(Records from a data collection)
--- START ---
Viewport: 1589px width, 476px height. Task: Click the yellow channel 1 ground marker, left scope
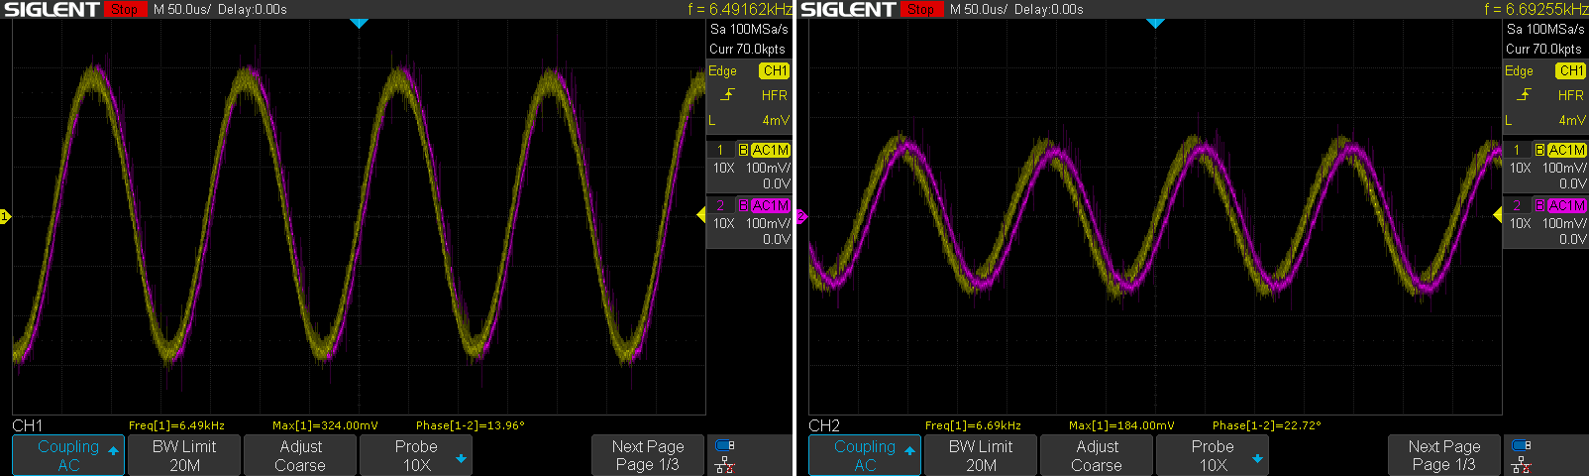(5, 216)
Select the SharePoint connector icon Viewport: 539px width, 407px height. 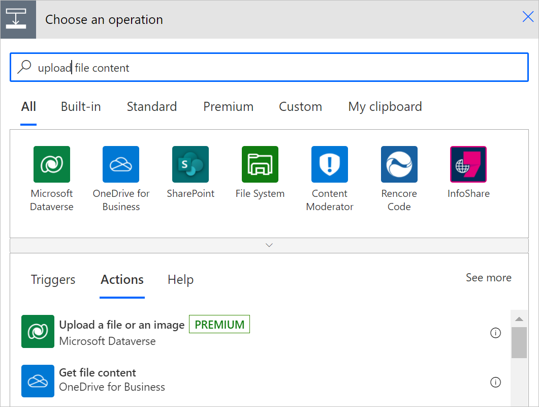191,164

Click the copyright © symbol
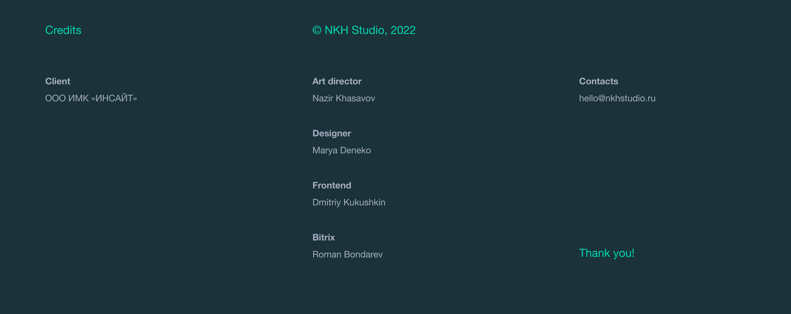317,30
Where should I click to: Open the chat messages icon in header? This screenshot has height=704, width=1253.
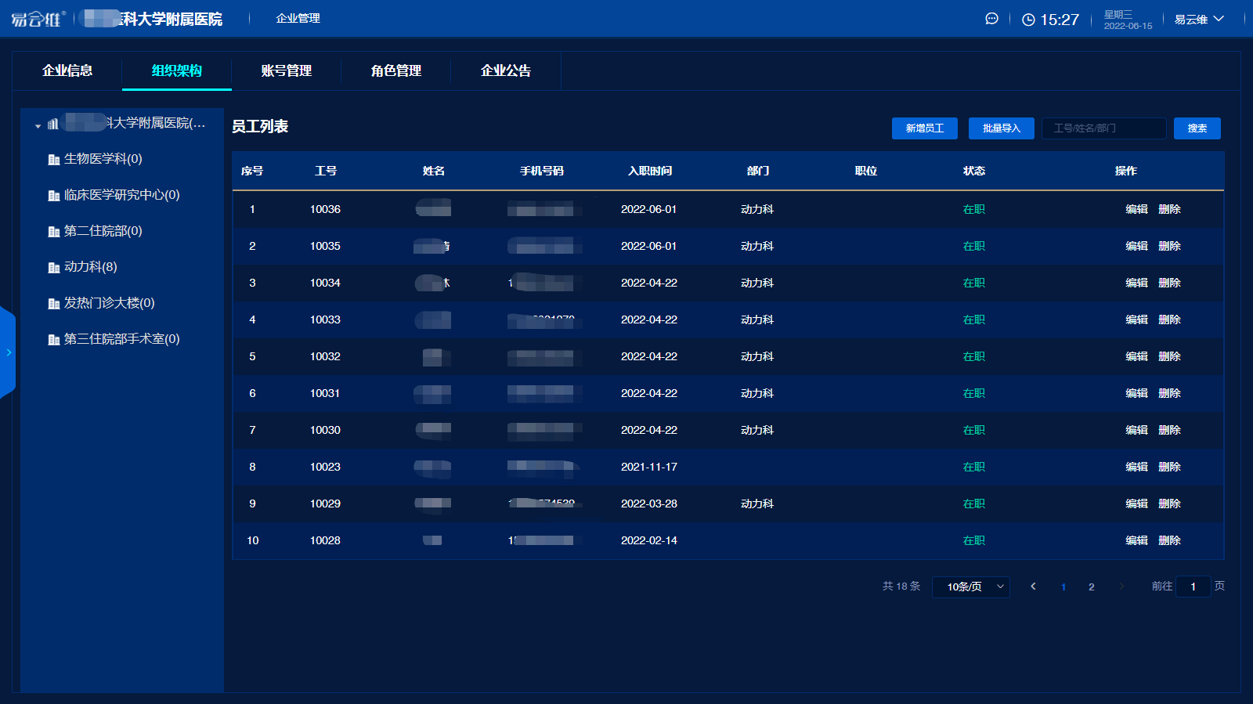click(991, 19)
--- END ---
--- START ---
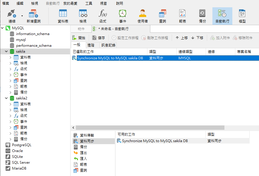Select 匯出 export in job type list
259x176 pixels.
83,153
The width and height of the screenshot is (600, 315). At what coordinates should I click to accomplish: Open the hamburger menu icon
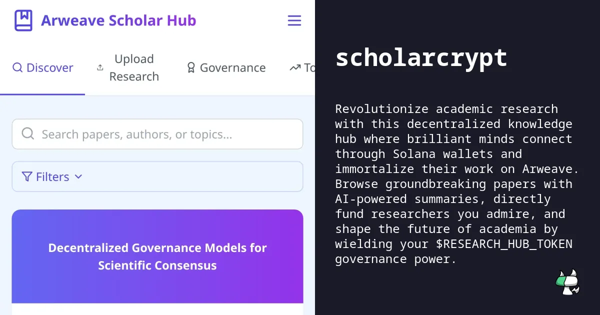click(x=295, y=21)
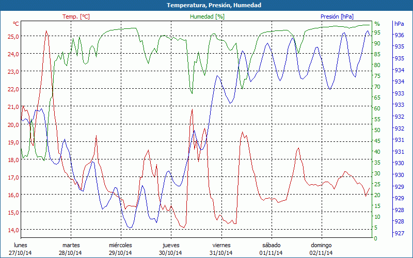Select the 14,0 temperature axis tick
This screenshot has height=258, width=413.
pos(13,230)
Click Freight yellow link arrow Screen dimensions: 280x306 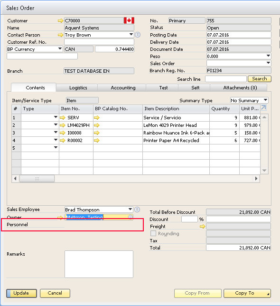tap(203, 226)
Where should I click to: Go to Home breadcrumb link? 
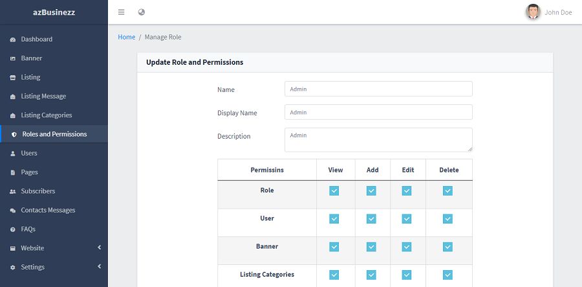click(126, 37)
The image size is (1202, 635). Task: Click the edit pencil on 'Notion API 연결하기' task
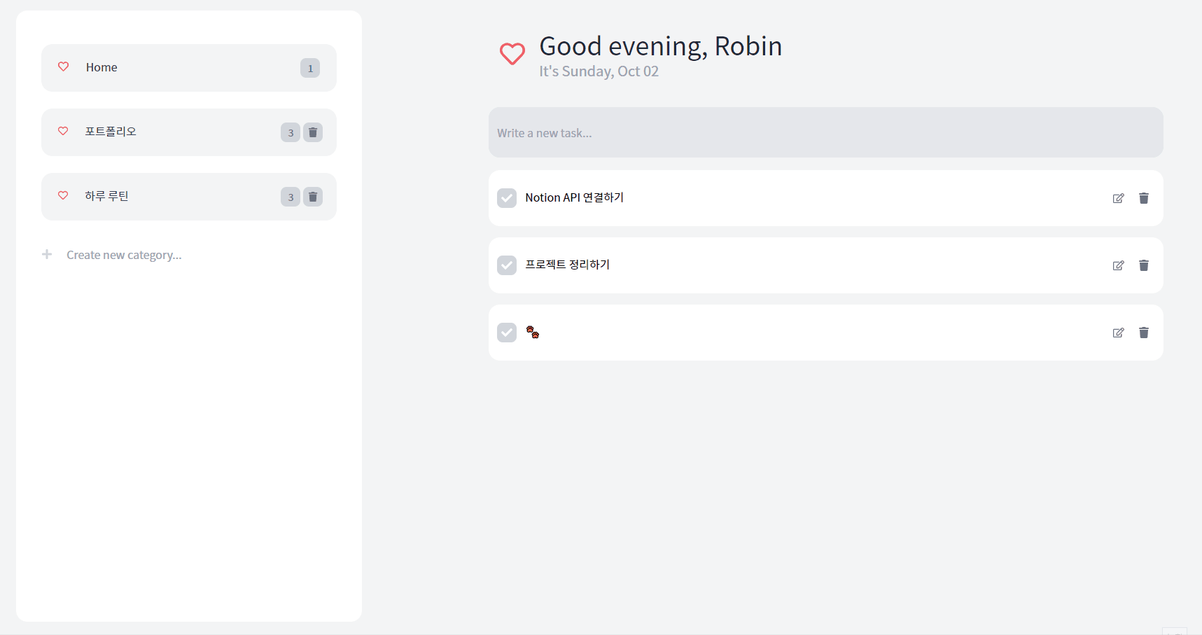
--- END ---
◆ Assigned task: Each line above from the one containing "Where should I click to: Go" through the one containing "The image size" is to be returned verbatim. Nothing else, and no pictures.

◆ Written answer:
Where should I click to: Go to Home breadcrumb link? 
click(126, 37)
The image size is (1202, 635). Task: Click the edit pencil on 'Notion API 연결하기' task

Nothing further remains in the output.